Deutsche Bank (DB) shares were active Monday as German financial sector stocks rallied on the back of global inflation concerns and investors continued their careful return to the country's biggest lender despite any tangible sign of progress with U.S. authorities on its potential $14 billion mortgage selling fine.
Shares in the bank were quoted at €12.25 per share in late Monday trading, up around 0.25% on the session and outpacing full-day declines for the broader DAX performance index. Rival lender Commerzbank (CRZBY) was also a rare upside mover in the index, rising around 0.5% to €5.72 per share, while Allianz (AZSEY) led the sector advance with a 0.69% gain.
Germany's Welt am Sonntag newspaper reported Sunday that Deutsche Bank could slim down its U.S. operations in conjunction with a positive settlement with the U.S. Department of Justice while Bloomberg cited sources suggesting CEO John Cryan would implement an "across-the-board" hiring freeze in order to cut costs and boost shareholder confidence.
The various reports, however, have failed to ignite any sustained advance in the bank's shares, which have gained around 6% so far this month but are down some 25% since the beginning of June.
Ultimately, the bank's near-term prospects are going to be dictated by the kind of settlement Cryan and his colleagues can reach with the DoJ, which told the bank of September 14 that it was seeking $14 billion in connection with its selling and underwriting of mortgage backed securities in the run-up to the global financial crisis.
Deutsche Bank said at the time of the DoJ demand that it expected to pay a fine similar to that of its "peer banks", a figure that could equate to the $17 billion Bank of America (BAC) agreed in 2014 or the $5.1 billion negotiated between the DoJ and Goldman Sachs (GS) .
Analysts have pegged Deutsche Bank's litigation reserves at around €5.5 billion ($6 billion).
However, the DoJ settlement isn't the only legal hurdle the troubled lender may have to clear. Earlier this month, Reuters reported that Germany's financial regulator, BaFin, had found no evidence that the bank had broken money laundering rules in relation to its business in Russia, but noted that an earlier set-aside of around $785 million may not be enough to cover potential litigation in relation to so-called "mirror trades" that may have allowed clients to breach U.S.-led sanctions against Russia during its 2014 conflict with the Ukraine.

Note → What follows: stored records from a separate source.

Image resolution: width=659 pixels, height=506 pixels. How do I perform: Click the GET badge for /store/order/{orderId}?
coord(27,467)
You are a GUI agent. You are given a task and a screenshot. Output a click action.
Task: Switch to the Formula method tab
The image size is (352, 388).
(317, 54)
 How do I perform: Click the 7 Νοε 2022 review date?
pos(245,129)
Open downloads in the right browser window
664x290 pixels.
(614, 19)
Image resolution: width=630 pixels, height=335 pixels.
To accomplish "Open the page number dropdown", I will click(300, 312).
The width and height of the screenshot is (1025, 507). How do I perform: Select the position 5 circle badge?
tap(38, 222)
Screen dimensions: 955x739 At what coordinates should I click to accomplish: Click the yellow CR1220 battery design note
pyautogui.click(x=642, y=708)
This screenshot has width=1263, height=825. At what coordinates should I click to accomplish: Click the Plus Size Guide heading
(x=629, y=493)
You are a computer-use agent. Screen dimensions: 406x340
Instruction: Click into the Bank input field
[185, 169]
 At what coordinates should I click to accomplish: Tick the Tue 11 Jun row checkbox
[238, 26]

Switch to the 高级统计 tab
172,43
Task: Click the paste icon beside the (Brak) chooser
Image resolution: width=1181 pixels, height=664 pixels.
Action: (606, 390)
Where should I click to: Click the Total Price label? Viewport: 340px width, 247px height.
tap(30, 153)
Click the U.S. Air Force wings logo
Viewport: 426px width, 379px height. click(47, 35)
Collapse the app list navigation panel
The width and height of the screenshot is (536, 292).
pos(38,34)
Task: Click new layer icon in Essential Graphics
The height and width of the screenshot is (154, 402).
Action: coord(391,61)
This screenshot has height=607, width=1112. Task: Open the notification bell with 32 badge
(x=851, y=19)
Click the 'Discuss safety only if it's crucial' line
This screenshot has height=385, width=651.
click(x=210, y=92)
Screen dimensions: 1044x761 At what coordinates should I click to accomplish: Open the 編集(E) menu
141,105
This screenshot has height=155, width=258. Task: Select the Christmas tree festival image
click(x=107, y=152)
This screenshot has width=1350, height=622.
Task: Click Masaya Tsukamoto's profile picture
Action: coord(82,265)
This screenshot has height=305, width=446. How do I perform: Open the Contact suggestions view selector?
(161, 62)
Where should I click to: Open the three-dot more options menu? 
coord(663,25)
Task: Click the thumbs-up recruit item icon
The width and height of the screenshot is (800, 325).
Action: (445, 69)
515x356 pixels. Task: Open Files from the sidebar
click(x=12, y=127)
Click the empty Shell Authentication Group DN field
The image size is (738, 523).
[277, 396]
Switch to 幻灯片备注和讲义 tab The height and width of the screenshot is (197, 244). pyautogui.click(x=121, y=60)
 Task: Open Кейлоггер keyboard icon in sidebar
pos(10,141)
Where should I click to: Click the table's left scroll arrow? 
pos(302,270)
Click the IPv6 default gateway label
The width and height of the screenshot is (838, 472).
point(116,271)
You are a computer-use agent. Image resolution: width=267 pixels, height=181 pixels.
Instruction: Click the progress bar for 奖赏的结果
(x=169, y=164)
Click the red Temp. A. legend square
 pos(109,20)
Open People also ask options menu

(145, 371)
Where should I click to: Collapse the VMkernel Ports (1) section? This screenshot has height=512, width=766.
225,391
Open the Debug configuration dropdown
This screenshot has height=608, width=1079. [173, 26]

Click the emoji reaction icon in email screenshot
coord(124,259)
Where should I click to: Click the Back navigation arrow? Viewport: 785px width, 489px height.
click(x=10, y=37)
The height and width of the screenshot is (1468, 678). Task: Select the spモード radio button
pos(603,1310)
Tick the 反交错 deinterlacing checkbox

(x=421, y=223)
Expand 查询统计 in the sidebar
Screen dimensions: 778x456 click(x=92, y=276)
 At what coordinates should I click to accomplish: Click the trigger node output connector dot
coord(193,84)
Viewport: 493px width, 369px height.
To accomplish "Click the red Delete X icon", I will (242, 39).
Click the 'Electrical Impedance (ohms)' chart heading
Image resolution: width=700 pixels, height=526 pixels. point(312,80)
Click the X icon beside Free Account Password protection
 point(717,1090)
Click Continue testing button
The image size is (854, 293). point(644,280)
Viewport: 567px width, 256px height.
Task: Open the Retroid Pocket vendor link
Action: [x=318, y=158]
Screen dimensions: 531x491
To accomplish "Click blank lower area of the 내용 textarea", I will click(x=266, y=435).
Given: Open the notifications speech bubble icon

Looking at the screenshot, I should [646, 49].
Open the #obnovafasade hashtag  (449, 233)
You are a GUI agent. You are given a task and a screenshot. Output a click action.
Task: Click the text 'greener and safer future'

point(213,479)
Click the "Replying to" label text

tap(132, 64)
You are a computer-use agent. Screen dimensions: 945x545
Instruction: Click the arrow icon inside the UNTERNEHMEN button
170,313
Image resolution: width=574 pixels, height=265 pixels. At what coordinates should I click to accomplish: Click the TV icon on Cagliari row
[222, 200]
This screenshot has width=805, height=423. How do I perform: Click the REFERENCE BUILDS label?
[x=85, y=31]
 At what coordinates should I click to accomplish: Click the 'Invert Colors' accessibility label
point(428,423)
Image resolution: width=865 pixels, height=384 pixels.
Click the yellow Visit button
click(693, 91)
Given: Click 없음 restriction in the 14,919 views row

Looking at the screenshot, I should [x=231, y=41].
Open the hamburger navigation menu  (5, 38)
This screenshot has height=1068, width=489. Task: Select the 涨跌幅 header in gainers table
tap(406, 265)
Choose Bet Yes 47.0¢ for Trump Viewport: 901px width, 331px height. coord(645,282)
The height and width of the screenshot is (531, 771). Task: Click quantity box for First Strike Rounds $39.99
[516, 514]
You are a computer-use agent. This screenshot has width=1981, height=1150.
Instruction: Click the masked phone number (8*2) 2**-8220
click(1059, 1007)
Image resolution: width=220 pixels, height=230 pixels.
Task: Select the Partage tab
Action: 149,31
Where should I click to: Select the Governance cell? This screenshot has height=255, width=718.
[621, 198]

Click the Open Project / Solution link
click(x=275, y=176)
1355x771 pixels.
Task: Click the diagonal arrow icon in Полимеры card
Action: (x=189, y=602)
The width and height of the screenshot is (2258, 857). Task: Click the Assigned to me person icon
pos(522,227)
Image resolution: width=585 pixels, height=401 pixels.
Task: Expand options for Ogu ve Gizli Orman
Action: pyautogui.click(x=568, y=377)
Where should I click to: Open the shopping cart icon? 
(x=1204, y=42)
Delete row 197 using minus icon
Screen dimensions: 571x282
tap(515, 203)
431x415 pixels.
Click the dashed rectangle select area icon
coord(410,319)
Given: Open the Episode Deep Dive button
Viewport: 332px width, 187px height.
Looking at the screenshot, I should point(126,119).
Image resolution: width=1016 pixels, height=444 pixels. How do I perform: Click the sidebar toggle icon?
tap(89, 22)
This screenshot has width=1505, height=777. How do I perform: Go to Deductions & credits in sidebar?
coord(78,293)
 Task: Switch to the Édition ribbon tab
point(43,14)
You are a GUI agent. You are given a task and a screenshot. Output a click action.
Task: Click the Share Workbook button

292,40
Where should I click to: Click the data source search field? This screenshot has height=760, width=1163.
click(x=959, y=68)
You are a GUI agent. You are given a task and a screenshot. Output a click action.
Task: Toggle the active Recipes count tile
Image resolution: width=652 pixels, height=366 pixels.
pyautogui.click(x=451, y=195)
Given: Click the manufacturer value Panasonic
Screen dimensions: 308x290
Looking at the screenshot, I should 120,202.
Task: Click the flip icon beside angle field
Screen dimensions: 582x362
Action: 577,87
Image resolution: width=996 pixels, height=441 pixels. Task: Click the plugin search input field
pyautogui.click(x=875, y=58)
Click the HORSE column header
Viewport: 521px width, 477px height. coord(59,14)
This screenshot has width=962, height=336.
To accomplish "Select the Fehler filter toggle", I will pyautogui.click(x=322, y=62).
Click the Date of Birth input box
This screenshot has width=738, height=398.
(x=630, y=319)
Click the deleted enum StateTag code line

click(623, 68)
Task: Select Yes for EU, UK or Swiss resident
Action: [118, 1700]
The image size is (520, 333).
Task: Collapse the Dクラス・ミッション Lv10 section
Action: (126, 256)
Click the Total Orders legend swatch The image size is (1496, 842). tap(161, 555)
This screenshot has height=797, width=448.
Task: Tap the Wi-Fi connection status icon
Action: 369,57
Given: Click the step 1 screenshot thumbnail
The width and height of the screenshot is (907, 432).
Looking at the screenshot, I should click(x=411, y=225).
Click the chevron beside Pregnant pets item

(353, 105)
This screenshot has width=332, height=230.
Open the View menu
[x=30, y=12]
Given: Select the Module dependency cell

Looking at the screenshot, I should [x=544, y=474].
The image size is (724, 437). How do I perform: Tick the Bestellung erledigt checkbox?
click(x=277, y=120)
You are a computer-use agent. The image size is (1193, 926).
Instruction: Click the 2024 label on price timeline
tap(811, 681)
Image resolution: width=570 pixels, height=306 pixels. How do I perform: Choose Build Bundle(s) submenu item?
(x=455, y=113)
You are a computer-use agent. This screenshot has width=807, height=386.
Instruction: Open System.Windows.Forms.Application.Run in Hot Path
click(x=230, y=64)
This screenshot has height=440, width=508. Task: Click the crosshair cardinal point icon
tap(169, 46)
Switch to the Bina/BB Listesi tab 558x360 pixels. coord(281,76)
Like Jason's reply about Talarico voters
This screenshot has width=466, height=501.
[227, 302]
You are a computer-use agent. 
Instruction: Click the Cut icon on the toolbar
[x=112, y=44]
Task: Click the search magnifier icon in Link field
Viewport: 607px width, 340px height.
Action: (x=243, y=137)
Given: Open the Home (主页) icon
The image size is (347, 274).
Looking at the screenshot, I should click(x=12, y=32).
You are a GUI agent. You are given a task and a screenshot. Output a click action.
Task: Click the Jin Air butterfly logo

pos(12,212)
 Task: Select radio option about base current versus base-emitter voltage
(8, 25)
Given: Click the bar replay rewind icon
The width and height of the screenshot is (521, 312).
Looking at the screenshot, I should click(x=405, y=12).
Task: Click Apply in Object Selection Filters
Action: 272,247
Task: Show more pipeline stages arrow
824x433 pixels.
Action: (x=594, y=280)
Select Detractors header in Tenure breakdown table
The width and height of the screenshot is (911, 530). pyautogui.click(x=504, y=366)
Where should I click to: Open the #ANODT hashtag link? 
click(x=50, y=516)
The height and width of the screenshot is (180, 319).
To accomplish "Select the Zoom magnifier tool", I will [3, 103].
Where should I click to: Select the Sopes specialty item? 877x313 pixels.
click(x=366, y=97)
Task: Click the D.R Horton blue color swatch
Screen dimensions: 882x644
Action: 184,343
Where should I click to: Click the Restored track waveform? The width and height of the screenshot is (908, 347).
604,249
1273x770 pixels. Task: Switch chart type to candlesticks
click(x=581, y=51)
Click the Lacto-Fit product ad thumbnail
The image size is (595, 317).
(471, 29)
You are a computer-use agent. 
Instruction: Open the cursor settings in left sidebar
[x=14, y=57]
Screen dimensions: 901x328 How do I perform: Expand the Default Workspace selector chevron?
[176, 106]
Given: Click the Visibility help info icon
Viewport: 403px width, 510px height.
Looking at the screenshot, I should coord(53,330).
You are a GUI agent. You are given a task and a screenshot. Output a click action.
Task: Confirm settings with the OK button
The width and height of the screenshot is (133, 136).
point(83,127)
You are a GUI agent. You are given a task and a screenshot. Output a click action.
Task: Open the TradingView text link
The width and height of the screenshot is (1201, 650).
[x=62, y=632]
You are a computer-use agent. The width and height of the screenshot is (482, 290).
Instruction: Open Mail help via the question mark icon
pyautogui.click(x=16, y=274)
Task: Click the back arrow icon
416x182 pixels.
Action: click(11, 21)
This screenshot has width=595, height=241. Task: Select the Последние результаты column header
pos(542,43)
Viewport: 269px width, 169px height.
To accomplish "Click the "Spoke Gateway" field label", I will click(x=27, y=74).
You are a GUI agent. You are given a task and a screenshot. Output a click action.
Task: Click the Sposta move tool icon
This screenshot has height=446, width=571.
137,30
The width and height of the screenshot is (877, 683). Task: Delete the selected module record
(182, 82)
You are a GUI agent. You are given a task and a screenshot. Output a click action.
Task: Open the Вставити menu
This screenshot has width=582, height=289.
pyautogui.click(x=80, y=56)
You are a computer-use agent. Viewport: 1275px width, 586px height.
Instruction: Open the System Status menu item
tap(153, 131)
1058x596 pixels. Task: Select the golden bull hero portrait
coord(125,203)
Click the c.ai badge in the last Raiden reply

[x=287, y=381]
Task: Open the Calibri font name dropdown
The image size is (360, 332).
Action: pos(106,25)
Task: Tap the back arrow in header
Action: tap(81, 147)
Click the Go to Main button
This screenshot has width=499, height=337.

Furthermore, the potential legal burdens are merely a distraction to the bank's larger business and balance sheet concerns. As TheDeal reported on October 10, Deutsche Bank has E67 billion in equity against assets of E1.6 trillion, giving it a leverage ratio of around 25 to 1, the kind you would typically have seen in a hedge fund prior the Lehman Brothers collapse in 2008.
The bank also has a reported - in its 2015 annual statement - derivatives exposure of $42 trillion, although that is a notional figure that is both much larger than its actual risk and much lower than the $59 trillion it reported in 2011.
Still, with slow growth in its core European markets and the consist signalling from the European Central Bank that key interest rates will remain low for at least the next two to three years, lending isn't likely to generate the kind of equity returns need to seduce shareholders to give the bank yet another chance.
Deutsche Bank will thus need to quickly define its legal and balance sheet liabilities if it wants to start talking to its investors - and the media - about something that doesn't involve lawyers.